We spent five weeks this summer sailing to Newfoundland and back. Vacation travel is all about finding a change of place, and occasionally some solitude and serenity. Newfoundland delivered with cool weather, fog shrouded cliffs and deserted fjords — a welcome break from July in the NY motor area. And getting there by sailboat was relatively low carbon (we still burned some fuel getting in and out of harbors, and when becalmed).

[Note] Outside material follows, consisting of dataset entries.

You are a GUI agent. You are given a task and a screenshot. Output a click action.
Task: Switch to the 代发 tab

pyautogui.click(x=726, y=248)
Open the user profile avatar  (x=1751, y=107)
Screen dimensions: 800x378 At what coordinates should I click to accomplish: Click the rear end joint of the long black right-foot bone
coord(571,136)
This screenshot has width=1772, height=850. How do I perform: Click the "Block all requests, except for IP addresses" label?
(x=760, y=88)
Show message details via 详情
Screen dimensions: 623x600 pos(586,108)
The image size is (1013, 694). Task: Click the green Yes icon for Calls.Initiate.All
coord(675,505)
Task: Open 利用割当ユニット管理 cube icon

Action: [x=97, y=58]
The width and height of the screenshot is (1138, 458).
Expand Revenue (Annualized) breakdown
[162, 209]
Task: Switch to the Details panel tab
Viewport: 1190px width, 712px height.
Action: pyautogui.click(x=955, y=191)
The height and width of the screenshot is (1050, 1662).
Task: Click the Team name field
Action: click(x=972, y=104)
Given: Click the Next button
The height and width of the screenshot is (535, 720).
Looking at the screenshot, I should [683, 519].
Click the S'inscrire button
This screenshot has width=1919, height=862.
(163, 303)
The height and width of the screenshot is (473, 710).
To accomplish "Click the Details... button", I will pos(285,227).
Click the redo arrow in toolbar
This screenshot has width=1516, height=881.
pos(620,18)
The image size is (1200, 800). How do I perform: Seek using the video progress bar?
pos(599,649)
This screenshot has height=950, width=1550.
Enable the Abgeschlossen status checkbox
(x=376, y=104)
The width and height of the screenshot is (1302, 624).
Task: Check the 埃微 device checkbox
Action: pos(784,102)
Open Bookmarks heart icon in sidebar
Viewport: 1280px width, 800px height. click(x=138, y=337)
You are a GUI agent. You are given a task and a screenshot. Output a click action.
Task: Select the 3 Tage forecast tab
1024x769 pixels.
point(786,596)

But one virtue of living in the Northeast is that a change of climate is never more than a month or two away. We returned to mist-shrouded cliffs and deserted wilderness the first weekend in October without burning any fuel and without traveling more than ten miles from our house. When the fog and drizzle rolled in a week ago Saturday, instead of holding up, we sailed north from Nyack with the flooding tide and a fair wind. Black Beach is one of those hidden gems of the Hudson – a small peninsula of black sand under the cliffs at the end of the Nyack Beach State Park bike trail. Eagles soar over these cliffs, foxes and deer come down to the waters edge at sunset, and coyotes howl at night. On a foggy evening in October, the woods are deserted and we might as well be in Newfoundland except for the occasional barge traffic to remind us we are on a commercial thoroughfare at the edge of the metropolis.
Locatourism generally beats locavorism as a way to cut your personal carbon footprint. Face it, it takes more energy to move your butt a hundred miles than to move a head of lettuce a thousand miles. Seek out that local change of scene!